131 In the same case, Hayne J (with whom also Gummow J agreed) said at 509 [162] that to conclude that the appellants had suffered loss, there must be a "comparison between the position in which the appellants found themselves after the project was finished, and the position in which they would have been if, instead of relying on what they were told by the respondents, they had not undertaken the project. It does not invite attention to what would have been their position if an accurate estimate of selling price had been given by the respondents … Moreover, the conclusion that the appellants suffered loss neither requires nor permits consideration of some third or intermediate position in which the appellants undertook some project or transaction other than the one they did."
132 On a no contract analysis, the starting point is, as the referee rightly recognised at R 489, that if Abigroup had submitted a non conforming tender, it would not have been accepted and Abigroup would have suffered no loss. (The referee referred to the possible loss arising from preparing the qualified tender, but this was not pleaded or particularised as a head of damage.) In other words, on the no contract analysis, one of the two things to be compared is a situation of no loss.
133 That which is to be compared with the no loss position is, in my judgment, the actual position of Abigroup under the contract as it was performed. A comparison of the no loss position with the position under part only of that contract - even if, factually or legally, it were a discrete part - is not a comparison of like with like. It is not a method of assessment of the kind authorised by Marks or Henville.

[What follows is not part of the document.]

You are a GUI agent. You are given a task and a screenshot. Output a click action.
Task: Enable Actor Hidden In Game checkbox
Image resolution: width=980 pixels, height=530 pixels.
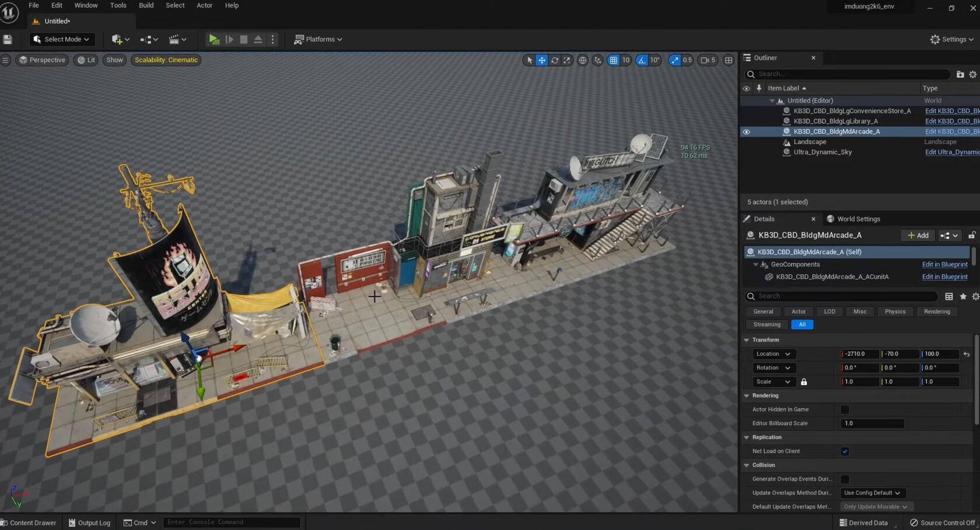(x=845, y=410)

134 Nor does such a comparison quantify the loss actually suffered by Abigroup. Abigroup's case that it was induced to enter the contract by reason of the misleading or deceptive conduct of Sydney Water, not that it was induced to undertake part of the works comprised in the contract by reason of that conduct. Conceptually, therefore, the loss sustained by that conduct is the loss flowing from undertaking the induced contractual obligations. An analysis of the outcome of part only of the contract, or a comparison of the loss sustained thereby with the no contract position, is not in truth a no contract analysis; it is an alternative contract analysis.
135 In short: if the measure of Abigroup's loss is the detriment to it from performing the contract compared to the detriment to it of having its tender rejected, then it is the outcome of the whole of the performance that must be measured.
136 The Authority submitted that Abigroup had not proved the loss to it flowing from (or its position as a result of) performance of the contract that it made. Abigroup did not suggest that it had. Its case was that it was not required to do so. It relied on the decision in Murphy & Anor v Overton Investments Pty Limited (2004) 78 ALJR 324..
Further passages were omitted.